Who's up? Who's down? This year, EW's Power Issue takes a new approach to tracking the rise and fall of entertainment's most riveting players.
The list is history.
Our 15th annual Power Issue features a big change: For the first time, you won't find a numerical ranking. When we created our list in 1990, power - how to get it, keep it, and most importantly, take it away from the next guy - was a blood sport in Hollywood. Michael Douglas' greed-is-good speech from 1987's Wall Street was still ringing in our ears and Michael Ovitz was using The Art of War to turn CAA into the center of the entertaiment universe.
Don't get us wrong: 14 years later, power remains the currency of the realm. But a ranked list isn't as relevant. For one thing, as a culture, we're no longer enthralled by those so-called "Masters of the Universe." And ordering 100 of them from top to bottom seems kind of beside the point - it'd be like comparing apples and oranges, Sopranos and Corleones, J. Lo's and Jay-Z's.
So we've rejiggered our list to hone in on what we think you really want to know: Who gained - or lost - power in the last year, and how did that happen? Rather than revisit the ever-powerful (yes, Oprah is still a force, but no more so than in 2003), we've chosen to focus on the movers and shakers whose careers and lives changed dramatically in the last 12 months. This year's players range from our maverick cover subject to Dave Chappelle, comedy's $50 million man, to independent film's guru, Harvey Weinstein. Their stories are, in our opinion, the most compelling of 2004.

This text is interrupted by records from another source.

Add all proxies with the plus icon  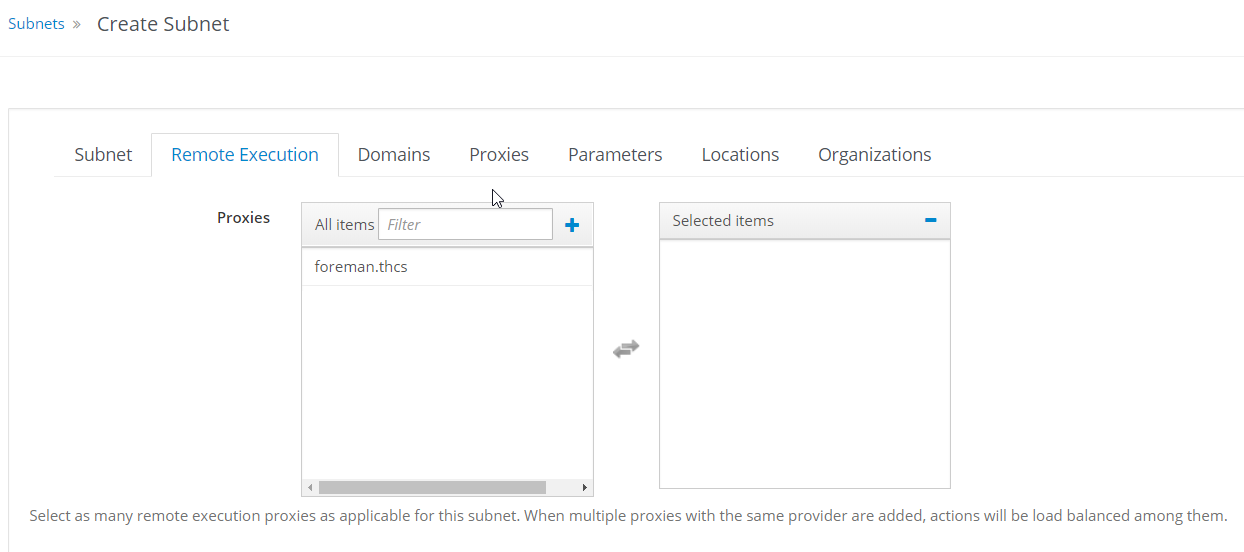(x=572, y=225)
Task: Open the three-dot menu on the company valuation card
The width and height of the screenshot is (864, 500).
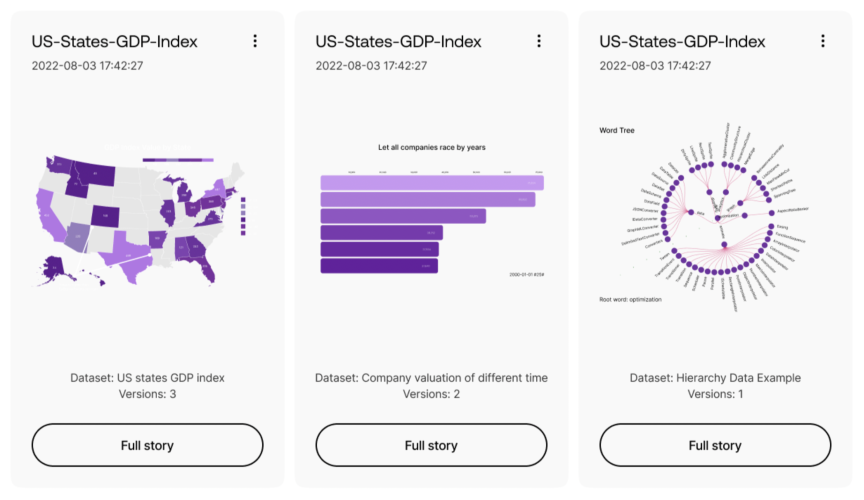Action: (x=539, y=41)
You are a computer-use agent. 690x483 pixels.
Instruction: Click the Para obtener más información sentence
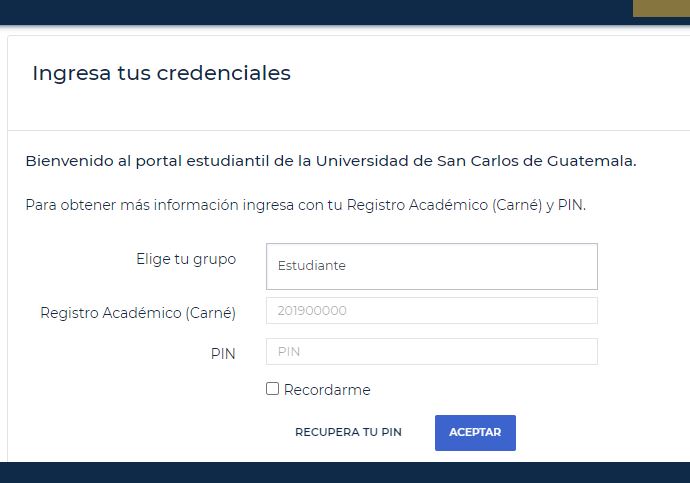coord(306,205)
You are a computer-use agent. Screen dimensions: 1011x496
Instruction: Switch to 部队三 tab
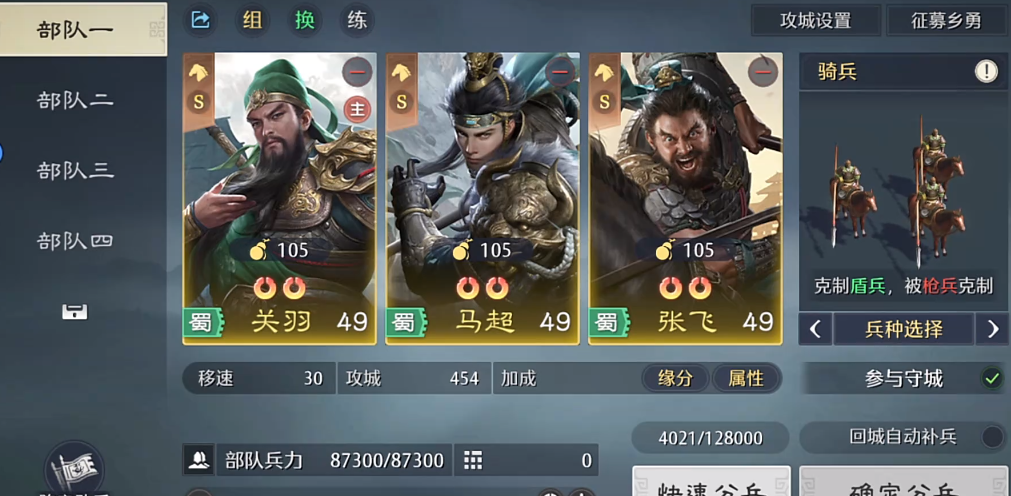[x=75, y=170]
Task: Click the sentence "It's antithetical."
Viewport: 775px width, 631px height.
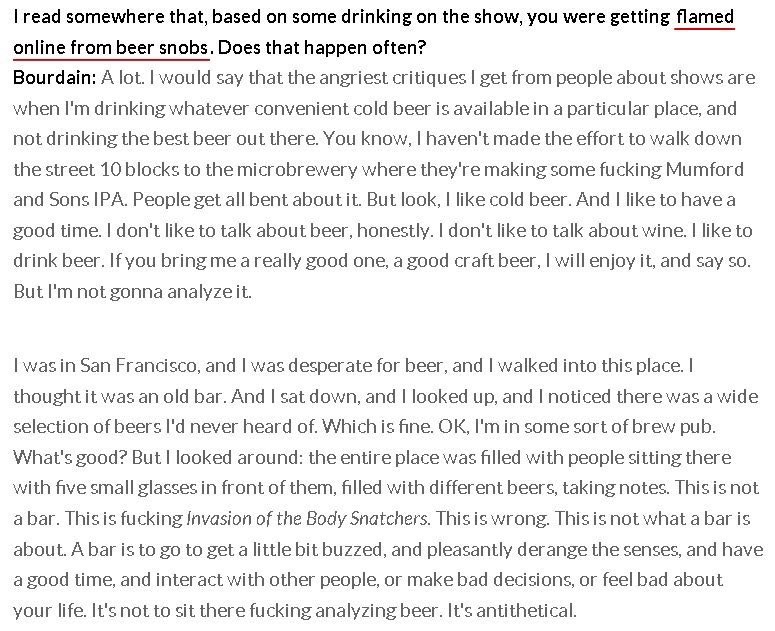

After 20 years of mincing and Methodizing in the margins, this was the year that Depp's career of quirky gambles finally hit the jackpot. Aside from being very lucrative for both Disney and himself (Hello, sequel money!), Pirates of the Caribbean: The Curse of the Black Pearl gave Depp his first Oscar nod (and Finding Neverland looks like a good bet for a second), as well as the juice to launch Infinitum Nihil, his very own production company - a future hotbed, we're sure, of quirk.